Y, finalmente, el Jubileo nos llama a ser portadores de la misericordia de Dios que hemos experimentado y que nos impulsa a vivir la misericordia para con los demás en las obras de misericordia corporales y espirituales. Conociéndolas y viviéndolas en el día a día podremos realizar la experiencia de abrir el corazón a cuantos viven en las más contradictorias periferias existenciales, que nuestro mundo moderno crea con frecuencia y de un modo dramático: tantas personas abandonadas y en soledad, tantas personas heridas en lo más profundo de su corazón, tantas familias rotas por el egoísmo, el rencor y el odio, los grupos enfrentados, los pueblos que viven en la más absoluta miseria…
Vivir la misericordia no es sólo algo personal.
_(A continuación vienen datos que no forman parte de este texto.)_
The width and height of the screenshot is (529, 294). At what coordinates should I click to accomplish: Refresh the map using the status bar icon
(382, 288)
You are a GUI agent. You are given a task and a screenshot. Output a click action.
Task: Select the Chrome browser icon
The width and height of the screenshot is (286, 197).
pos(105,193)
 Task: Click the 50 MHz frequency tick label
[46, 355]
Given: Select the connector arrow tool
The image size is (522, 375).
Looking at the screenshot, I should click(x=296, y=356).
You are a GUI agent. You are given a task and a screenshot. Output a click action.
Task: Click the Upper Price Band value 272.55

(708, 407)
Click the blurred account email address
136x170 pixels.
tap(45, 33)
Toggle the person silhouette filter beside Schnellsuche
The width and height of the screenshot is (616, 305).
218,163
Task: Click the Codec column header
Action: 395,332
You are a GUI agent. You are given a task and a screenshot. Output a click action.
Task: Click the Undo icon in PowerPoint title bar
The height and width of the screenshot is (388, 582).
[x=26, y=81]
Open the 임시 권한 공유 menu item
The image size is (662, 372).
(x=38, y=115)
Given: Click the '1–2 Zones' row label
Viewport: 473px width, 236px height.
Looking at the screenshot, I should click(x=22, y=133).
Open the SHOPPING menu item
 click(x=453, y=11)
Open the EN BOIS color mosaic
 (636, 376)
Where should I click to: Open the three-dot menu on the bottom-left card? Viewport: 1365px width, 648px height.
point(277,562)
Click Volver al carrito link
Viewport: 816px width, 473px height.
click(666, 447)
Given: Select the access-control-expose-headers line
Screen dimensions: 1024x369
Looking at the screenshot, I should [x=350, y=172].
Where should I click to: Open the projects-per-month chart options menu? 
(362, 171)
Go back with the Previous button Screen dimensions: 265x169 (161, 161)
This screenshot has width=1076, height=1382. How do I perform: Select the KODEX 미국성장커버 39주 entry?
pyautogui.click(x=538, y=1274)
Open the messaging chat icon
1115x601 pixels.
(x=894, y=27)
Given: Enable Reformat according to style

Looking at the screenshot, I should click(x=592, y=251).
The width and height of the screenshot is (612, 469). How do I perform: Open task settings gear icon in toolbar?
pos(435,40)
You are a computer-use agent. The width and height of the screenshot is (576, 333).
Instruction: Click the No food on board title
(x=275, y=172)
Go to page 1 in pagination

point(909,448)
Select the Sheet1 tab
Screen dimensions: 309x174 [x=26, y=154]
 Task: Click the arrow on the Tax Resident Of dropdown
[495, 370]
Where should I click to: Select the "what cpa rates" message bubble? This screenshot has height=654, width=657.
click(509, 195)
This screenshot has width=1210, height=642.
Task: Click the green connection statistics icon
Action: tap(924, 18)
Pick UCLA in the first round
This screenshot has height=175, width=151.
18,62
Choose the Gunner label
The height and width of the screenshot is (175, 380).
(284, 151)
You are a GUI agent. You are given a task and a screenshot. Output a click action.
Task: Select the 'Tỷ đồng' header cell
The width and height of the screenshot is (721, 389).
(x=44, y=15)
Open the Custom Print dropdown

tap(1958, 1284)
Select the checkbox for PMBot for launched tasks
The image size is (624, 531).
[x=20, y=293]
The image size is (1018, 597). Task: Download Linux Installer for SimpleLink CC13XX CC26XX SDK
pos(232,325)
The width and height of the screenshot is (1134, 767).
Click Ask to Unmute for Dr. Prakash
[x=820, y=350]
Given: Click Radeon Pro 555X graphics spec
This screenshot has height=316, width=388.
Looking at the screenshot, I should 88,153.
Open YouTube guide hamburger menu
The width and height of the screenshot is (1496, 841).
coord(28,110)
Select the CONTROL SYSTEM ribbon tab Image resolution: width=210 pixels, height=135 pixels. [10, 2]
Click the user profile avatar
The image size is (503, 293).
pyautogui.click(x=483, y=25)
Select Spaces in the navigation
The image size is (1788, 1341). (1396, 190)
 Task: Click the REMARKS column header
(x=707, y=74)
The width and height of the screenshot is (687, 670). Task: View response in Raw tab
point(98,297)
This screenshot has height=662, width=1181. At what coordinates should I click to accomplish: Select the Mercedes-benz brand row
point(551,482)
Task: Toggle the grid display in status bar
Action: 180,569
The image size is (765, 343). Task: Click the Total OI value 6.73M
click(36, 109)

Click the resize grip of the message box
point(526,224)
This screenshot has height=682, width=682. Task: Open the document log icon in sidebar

También como Iglesia diocesana tenemos la misión de vivir, de testimoniar y de anunciar la misericordia de Dios. A través de nuestra Iglesia diocesana y de todos cuantos la integramos -personas, comunidades eclesiales, movimientos, asociaciones y cofradías- la misericordia de Dios debe alcanzar la mente y el corazón de toda persona. Estamos llamados a salir para que la misericordia alcance a todos, sin excluir a nadie. Para que nuestro anuncio sea creíble, hemos de vivir y testimoniar en primera persona la misericordia. Es hora de dejar los chismes, las maledicencias, las envidias, las críticas corrosivas, los rencores, las exclusiones internas para que reine la misericordia y la fraternidad. Nuestro lenguaje, nuestros gestos y nuestra forma de vida deben transmitir misericordia para penetrar en el corazón de las personas y motivarlas a reencontrar el camino de vuelta al Padre.
Nuestra primera verdad como Iglesia y como cristianos es el amor de Cristo. De este amor, que llega hasta el perdón del enemigo y al don de sí, la Iglesia es sierva y mediadora ante los hombres. Por tanto, donde la Iglesia esté presente, allí debe ser evidente la misericordia del Padre. En nuestras parroquias, en las comunidades, en las asociaciones y movimientos, en fin, dondequiera que haya cristianos, cualquiera debería poder encontrar un oasis de misericordia.
Vivamos este Año Jubilar a la luz de la palabra del Señor, para ser Misericordiosos como el Padre. «Sed misericordiosos, como vuestro Padre es misericordioso» (Lc 6,36), nos dice Jesús. Es un programa de vida tan comprometedor como rico de alegría y de paz. El imperativo de Jesús se dirige a cuantos escuchan su voz (cfr Lc 6,27).
Que Maria, Madre de la misericordia, no acompañe y ayude a contemplar, experimentar, vivir y anunciar a todos el misterio de la Misericordia de Dios en este año Jubilar y siempre. Amén.